Geofact #1 - Sistem Informasi Geografis: Apa itu?

Halo, Geografi! Pada debat-debat kemarin, kita mendengar istilah-istilah seperti “Satu Peta Indonesia” dan “Sistem Informasi Geografis” disebut. Sayangnya, mereka tidak dibahas lebih lanjut. Padahal, kedua hal tersebut merupakan salah dua dari teknologi yang dapat mendongkrak kemajuan Indonesia di masa depan dengan kemampuan yang hebat; dari menemukan titik kelaparan hanya melalui satelit, sampai meramal hasil pemilu, loh! Jadi, apa sih Sistem Informasi Geografis dan Satu Peta Indonesia itu?

GEOFACT

Alif Raya Zulkarnaen

2/14/2024

Kalau teman-teman memperhatikan Debat Calon Wakil Presiden kemarin, ada satu program yang disebut berulang kali: Satu Peta atau One Map Policy (StranasPK, 2024). Sebelumnya lagi, pada Debat Calon Presiden Ketiga, ada pertanyaan yang menanyakan bagaimana para Calon Presiden akan menggunakan Sistem Informasi Geografis (Fallahnda & Raditya, 2024). Meski hanya disebut sebentar, sebenarnya dua hal ini merupakan hal yang sangat menarik, dan bisa sangat membantu perkembangan Indonesia, lho!

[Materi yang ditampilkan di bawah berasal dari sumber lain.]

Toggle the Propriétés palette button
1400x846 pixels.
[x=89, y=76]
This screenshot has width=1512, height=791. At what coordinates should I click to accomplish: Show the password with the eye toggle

Sebenarnya Satu Peta dan Sistem Informasi Geografi sangat berkaitan dengan ilmu geografi. Sistem Informasi Geografi atau SIG adalah salah satu dari bidang peminatan dalam ilmu geografi. Ia membahas mengenai bagaimana informasi dan data spasial dapat dimuat dan dimanfaatkan untuk mencari pengetahuan baru. Penasaran, teman-teman?

Sebelumnya, teman-teman, SIG itu apa, sih?

Seorang geograf bernama Paul Longley (2015) berkata, “Hampir semua hal yang terjadi, tentu terjadi di suatu tempat.” Di Indonesia sendiri, banyak fenomena yang terjadi, dari erupsi Gunung Merapi sampai Gempa di Sumedang; karena itu, pengetahuan atau data yang bisa kita ambil dari Indonesia saja pastinya beragam. Itulah yang disebut dengan data spasial: data yang mengandung informasi keruangan.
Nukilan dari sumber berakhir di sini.